Skip to page content


Composed: 2004

Length: c. 7 minutes

Orchestration: piccolo, 2 flutes, 2 oboes, English horn, 2 bassoons, contrabassoon, 4 horns, 3 trumpets, 3 trombones, tuba, timpani, percussion (bass drum, bongos, claves, congas, cymbals, güiro, snare drum, suspended cymbal, tam-tam, timbales), harp, and strings

First Los Angeles Philharmonic performance: October 15, 2017

About this Piece

Born in Mexico, Arturo Márquez spent his middle school and high school years in La Puente, California, where he began his musical training. After he returned to Mexico, Márquez studied at the Conservatory of Music and the Institute of Fine Arts in Mexico, followed by private study in Paris with Jacques Castérède, and then at the California Institute of the Arts with Morton Subotnick, Stephen Mosko, Mel Powell, and James Newton.

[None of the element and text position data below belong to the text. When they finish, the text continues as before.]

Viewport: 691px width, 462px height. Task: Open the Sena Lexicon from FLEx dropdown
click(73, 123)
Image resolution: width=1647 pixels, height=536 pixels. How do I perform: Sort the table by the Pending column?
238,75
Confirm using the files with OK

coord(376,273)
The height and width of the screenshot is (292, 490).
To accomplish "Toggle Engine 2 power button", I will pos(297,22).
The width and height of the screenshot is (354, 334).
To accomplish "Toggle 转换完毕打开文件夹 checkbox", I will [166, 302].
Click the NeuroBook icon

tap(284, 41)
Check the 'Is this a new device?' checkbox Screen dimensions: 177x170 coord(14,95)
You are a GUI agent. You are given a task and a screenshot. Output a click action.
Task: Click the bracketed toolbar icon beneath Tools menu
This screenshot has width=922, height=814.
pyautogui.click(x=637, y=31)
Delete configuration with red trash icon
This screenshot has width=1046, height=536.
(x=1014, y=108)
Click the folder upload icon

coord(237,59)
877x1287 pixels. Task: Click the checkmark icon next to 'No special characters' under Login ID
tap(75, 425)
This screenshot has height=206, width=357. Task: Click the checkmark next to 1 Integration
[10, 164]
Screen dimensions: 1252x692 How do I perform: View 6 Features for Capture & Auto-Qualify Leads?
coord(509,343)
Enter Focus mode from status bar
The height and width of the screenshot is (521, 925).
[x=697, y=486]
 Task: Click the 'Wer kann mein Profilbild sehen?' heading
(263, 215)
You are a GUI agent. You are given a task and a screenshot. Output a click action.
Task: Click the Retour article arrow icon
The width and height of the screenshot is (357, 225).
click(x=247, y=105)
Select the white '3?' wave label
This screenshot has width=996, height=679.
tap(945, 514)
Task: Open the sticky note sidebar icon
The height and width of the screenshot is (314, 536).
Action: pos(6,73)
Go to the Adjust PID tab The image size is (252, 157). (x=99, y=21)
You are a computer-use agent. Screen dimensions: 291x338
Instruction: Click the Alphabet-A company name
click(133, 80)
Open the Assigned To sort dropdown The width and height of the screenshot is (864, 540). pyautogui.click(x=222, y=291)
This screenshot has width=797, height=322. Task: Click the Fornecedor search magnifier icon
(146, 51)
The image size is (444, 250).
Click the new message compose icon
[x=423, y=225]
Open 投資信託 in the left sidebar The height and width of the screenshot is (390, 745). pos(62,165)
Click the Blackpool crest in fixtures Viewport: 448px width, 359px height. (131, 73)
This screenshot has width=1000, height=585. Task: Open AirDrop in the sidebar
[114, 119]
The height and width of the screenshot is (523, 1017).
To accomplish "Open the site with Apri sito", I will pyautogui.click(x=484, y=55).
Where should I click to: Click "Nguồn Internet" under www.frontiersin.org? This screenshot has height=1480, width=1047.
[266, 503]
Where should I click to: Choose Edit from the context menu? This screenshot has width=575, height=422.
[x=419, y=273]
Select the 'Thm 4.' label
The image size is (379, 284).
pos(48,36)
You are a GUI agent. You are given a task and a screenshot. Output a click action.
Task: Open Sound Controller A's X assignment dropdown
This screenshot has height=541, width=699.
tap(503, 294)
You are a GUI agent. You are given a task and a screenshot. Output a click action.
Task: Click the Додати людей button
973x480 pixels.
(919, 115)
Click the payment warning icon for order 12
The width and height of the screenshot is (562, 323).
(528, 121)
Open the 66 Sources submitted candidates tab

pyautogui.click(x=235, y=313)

At that time Márquez was much interested in avant-garde techniques and processes, although his time at Cal Arts gave him ideas about how jazz and world music elements could be added to the mix. His first Danzón, composed in 1992, shows how that was beginning to play out. It was essentially an electronic piece for tape and optional saxophone, but including Minimalist aspects and references to the traditional danzón, an old salon dance from Cuba that became very popular in Veracruz and then in Mexico City, where it still holds sway.

This initial elaboration on the danzón proved crucial for Márquez, renewing his own musical language in a turn away from Modernist impulses. His Danzón No. 2, one of the most popular pieces of “classical” music of the last quarter-century, confirmed this new direction.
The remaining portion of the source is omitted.